Too often, we measure success in life against the progress we make in our careers. But beyond what we achieve in business, how can we truly be successful and more importantly, ensure we’re not straying from our goals and values? Clayton Christensen, Harvard Business School professor and world-renowned innovation guru encourages people to think about what is truly important in life.
Regarded as one of the world’s most foremost experts on innovation and growth, Clayton M. Christensen is the Kim B. Clark Professor of Business Administration at the Harvard Business School. He is widely sought as a speaker, advisor and board member. His research has been applied to national economies, start-up and Fortune 50 companies, as well as to early- and late-stage investing. Christensen is the best-selling and award-winning author of eight books, and released his newest book in the spring of 2012 – How Will You Measure Your Life? (HarperCollins 2012). His seminal work, The Innovator’s Dilemma (Harvard Business School Press 1997), received the Global Business Book Award for the Best Business Book of the Year in 1997; was a New York Times best-seller; has been translated into more than 10 languages, and is sold in more than 25 countries. The book also “deeply influenced” Steve Jobs, as reported in Jobs’ biography by Walter Isaacson.
Christensen has also focused the lens of disruptive innovation on social issues such as education and health care. Disrupting Class (McGraw-Hill 2008) looks at the root causes of why schools struggle and offers solutions and The Innovator’s Prescription (McGraw-Hill 2009) examines how to fix our health care system, while The Innovative University: Changing the DNA of Higher Education from the Inside Out (Jossey-Bass 2011) explores the future of higher education in America. In The Innovator’s DNA: Mastering the Five Skills of Disruptive Innovators (Harvard Business School Publishing 2011), he identifies the capabilities demonstrated by the best innovators and explains how to master the skills. Christensen is also a five-time recipient of the McKinsey Award for the Harvard Business Review‘s best article, including 2010’s award for How Will You Measure Your Life? (the same title as his current book) and a Lifetime Achievement Award from the Tribeca Film Festival in 2010, and has also been featured twice (1998 and 2011) as the cover story in Forbes magazine.

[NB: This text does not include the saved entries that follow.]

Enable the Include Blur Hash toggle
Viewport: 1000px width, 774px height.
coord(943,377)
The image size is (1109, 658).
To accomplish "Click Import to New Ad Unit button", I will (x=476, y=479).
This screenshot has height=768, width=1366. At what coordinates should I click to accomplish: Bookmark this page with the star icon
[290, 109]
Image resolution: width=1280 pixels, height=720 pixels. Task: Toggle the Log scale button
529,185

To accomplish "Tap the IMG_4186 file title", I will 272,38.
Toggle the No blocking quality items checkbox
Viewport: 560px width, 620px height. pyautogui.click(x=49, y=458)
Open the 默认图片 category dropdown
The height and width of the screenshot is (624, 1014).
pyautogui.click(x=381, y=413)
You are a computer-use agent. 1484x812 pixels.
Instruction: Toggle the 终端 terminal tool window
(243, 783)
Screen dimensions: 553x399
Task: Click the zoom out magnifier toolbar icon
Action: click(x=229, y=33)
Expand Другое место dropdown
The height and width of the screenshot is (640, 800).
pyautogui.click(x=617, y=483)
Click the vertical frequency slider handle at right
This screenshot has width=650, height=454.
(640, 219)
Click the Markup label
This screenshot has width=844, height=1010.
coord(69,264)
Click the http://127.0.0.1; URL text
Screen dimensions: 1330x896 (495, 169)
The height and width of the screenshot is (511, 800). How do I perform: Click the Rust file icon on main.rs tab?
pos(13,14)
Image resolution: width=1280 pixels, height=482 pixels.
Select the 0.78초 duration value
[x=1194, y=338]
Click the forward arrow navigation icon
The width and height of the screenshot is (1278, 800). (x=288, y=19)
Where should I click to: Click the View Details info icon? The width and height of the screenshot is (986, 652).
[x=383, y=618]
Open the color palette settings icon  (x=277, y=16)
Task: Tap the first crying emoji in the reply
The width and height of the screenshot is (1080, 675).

Christensen is an experienced entrepreneur, having started three successful companies: CPS Technologies, innovation consulting firm Innosight, and investment firm Rose Park Advisors. He also is the founder of Innosight Institute, a non-profit think tank whose mission is to apply his theories to vexing societal problems such as health care, education and clean energy. He currently serves as a board member at Tata Consulting Services (NSE: TCS), Franklin Covey (NYSE: FC), W.R. Hambrecht, and Vanu Inc. Christensen also serves on Singapore’s Research, Innovation and Enterprise Council (RIEC).